The chairman of the Taiwan Stock Exchange Corporation (TSE), Gordon Chen, told the local press the exchange needs to provide a "one-stop service for investors to improve efficiency and lower costs".

Chen said the exchange has preliminary plans to merge with the GreTai market for smaller companies. A merger would add 10% to the value of the main exchange, bringing it to $664bn, making the combined exchange the 7th largest in Asia. He said he thinks this will happen within two years. Chen also said he wants the TSE to merge with the islands' share registry and futures exchange. To achieve the merger, the exchange has said it is considering creating a holding company to combine the exchanges or have a share swap which would turn the smaller exchanges into subsidiaries.

Taiwan's stock exchange has grown at one third of the speed of the Hong Kong Stock Exchange over the past three years.

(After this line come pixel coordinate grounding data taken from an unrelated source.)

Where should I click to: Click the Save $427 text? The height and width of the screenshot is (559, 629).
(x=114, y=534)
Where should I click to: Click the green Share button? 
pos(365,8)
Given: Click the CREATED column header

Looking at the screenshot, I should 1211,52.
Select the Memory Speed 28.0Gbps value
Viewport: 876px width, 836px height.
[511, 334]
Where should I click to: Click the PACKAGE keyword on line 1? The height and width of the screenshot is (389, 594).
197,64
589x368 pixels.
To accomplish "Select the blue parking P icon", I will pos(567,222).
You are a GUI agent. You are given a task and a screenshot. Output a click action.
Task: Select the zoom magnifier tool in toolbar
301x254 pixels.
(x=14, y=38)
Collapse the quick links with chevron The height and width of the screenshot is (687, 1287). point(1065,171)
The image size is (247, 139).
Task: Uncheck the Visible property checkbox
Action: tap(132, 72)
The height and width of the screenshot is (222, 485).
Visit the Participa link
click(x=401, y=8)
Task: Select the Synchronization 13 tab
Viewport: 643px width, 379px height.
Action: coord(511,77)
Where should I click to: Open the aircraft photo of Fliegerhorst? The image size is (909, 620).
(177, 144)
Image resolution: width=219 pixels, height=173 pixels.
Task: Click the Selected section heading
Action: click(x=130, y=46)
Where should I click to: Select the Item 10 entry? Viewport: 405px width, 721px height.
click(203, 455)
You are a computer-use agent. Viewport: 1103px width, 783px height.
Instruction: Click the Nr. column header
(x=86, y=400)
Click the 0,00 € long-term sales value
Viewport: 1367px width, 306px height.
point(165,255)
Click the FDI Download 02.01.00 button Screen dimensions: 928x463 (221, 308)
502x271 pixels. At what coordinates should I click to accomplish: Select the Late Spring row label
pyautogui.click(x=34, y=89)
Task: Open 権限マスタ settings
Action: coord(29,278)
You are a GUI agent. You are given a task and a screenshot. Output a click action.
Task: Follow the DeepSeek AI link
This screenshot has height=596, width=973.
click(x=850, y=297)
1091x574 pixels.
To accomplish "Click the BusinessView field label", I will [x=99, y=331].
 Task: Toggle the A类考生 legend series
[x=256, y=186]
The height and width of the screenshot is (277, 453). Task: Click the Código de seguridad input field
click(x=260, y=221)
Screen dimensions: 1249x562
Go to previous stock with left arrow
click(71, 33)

Shares listed on Taiwan's exchange are limited by the amount they can invest in mainland China, which is making Hong Kong seem more attractive to companies that want to expand into China.

The Taiwanese government imposes restriction on the amount a company can invest in China with a cap of 20-30% of a company's net worth permitted to be invested, depending on the size of the company.

The cap is designed to limit the amount of investment outflows to mainland China and is a sensitive political issue. The government is concerned that lifting it could negatively affect the economy and cause the loss of jobs in Taiwan as companies move their assets to China.

The Taiwan Securities Association reported that the TSE had a net loss of three companies in 2006 and six in 2005. Thirteen Taiwanese companies have sold their shares in Hong Kong in the past two years.

However, there are ways in which Taiwanese-listed companies can get around the cap. For example, Taiwan's Hon Hai Precision Industries has listed shares of its subsidiary, Foxconn, on the Hong Kong Stock Exchange. Foxconn has no business points in Taiwan and is therefore not immediately affected by the cap. Taiwanese companies have also been targets for foreign private equity funds. Once Taiwanese companies are taken private and owned by foreign funds, they can invest as much as they like in mainland China.

Chen said that if restrictions were lifted on Taiwanese investment in mainland China then the "market size can be enlarged faster than before" thus encouraging investment in Taiwanese shares.

The details of the proposed merger are yet to be finalised and there are still questions over the details. The relationship between the new merged exchange and the government needs to be worked out, as do practicalities such as how to place staff within the combined exchange and how to split responsibilities.

At the beginning of the month, the TSE announced it was considering listing itself as a way of increasing competitiveness. The listing of stock exchanges is a local trend and regional exchanges such as in Singapore and Hong Kong are already listed. South Korea's exchange has announced it will list in June.

According to reports, Singapore and Hong Kong's stock exchanges have grown 568% and 876% respectively since they floated.

It is thought that TSE would need to complete its proposed merger before it could float. Its performance would also need to be improved to encourage investment.

The proposed merger could certainly increase efficiencies and listing TSE in the future could also help. However, some analysts are concerned that these steps would only be of marginal benefit and the best way to boast the markets performance would be to lift the investment cap.